Surveillance in the strict sense, then, is mainly the active watching of, and listening in on, us, by municipal agencies, law enforcement, or corporations (e.g. cameras in banks or department stores), and sometimes the owners of private property (even your doorbell cam). Generally surveillance takes the form of monitoring and recording cameras. It can also include judicially sanctioned (legal) wiretaps and email monitoring, and so forth, but in theory these happen only in rare and exceptional cases. Most authorized surveillance that ordinary people experience takes place in the public space: on the street, in businesses, or at school. Much of it we are aware of.
Though in Canada we may be less worried than comforted by public surveillance a lot of the time, Zeynep Tufekci, a noted socio-technologist I'll be talking a bit more about in the next lesson on Democracy, warns that governments and even non-tech corporations have been slow to understand the potential for social monitoring and control the increasingly sophisticated technology (facial recognition, gait analysis, tie-ins with dataveillance) could put at their disposal. (Tufekci 2017) The ways such technology, combined with deep fake tampering, could be used against individuals by authorities is chillingly explored in the British series The Capture (2019- ).

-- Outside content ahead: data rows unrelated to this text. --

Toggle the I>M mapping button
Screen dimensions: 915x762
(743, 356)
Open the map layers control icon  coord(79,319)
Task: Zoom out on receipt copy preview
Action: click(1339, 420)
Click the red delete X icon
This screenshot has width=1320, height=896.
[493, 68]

Again, surveillance as discussed in this lesson is most commonly performed by government and municipal agencies such as the police, putatively for the protection of individuals. In Canada, government agencies are only supposed to use this technology to investigate and enforce laws, which are generally not oppressive by most people's standards (you're not supposed to speed, rob people, assault people, etc). In other countries, surveillance may be used in ways that could be a risk here if we are not diligent, such as discovering people violating discriminatory laws (homosexuals, for instance) or to monitor people's behaviour for a government-mandated vision of what people should be and do to be "good," such as the social credit system being advanced in China.